我々が馬場でうろうろしている間にも、次々に遠野中から団体が集まって来る。その行列は途切れることがなく、馬場には常に黒山の人だかりが出来ている。
なんと一般企業も自前の神輿で参列している。泉商店は花巻に本社を構え、遠野・盛岡・大船渡にも支店を構える建設資材業者だ。建設系の企業は何かと地域と深くかかわることが多いが、それにしても支店があるだけの地域に於いて自前の神輿まで投入して祭りを盛り上げる姿勢はとても嬉しい。
再び本殿前に目を移すと、獅子舞が奉納されているところだった。遠野の神というと獅子舞と似ているゴンゲサマが各地に住むというイメージだが、こうして獅子舞も奉納されることがある。
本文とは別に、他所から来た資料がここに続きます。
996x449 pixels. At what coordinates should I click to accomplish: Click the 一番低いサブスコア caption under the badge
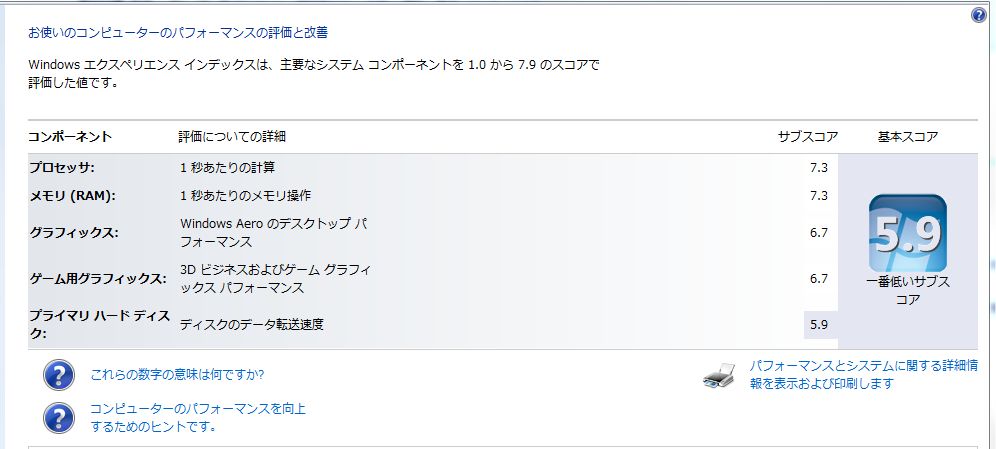[x=907, y=290]
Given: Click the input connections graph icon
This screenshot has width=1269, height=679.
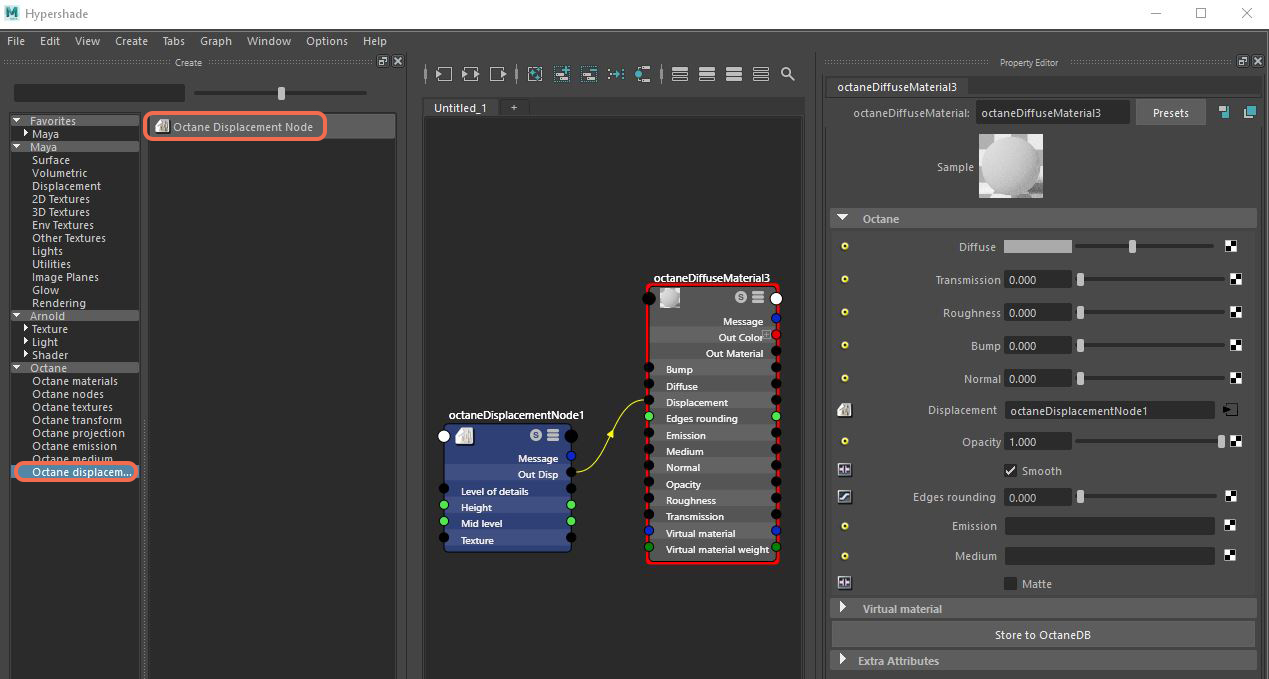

獅子舞は、ゴンゲサマには無い赤く長い舌を持ち、人の頭を噛むことでその人に憑いている邪気を食うとか、噛み付く=神憑くという縁起の良さがあるという云い伝えで有名だ。元々は、インドの遊牧民族が屈強な野生のライオンを模した踊りを踊ったことが由来らしい。
ゴンゲサマも子供の頭を噛むことで、頭痛など頭の病を癒すとか。似ているようで違うが、やはり共通点もある存在なのだ。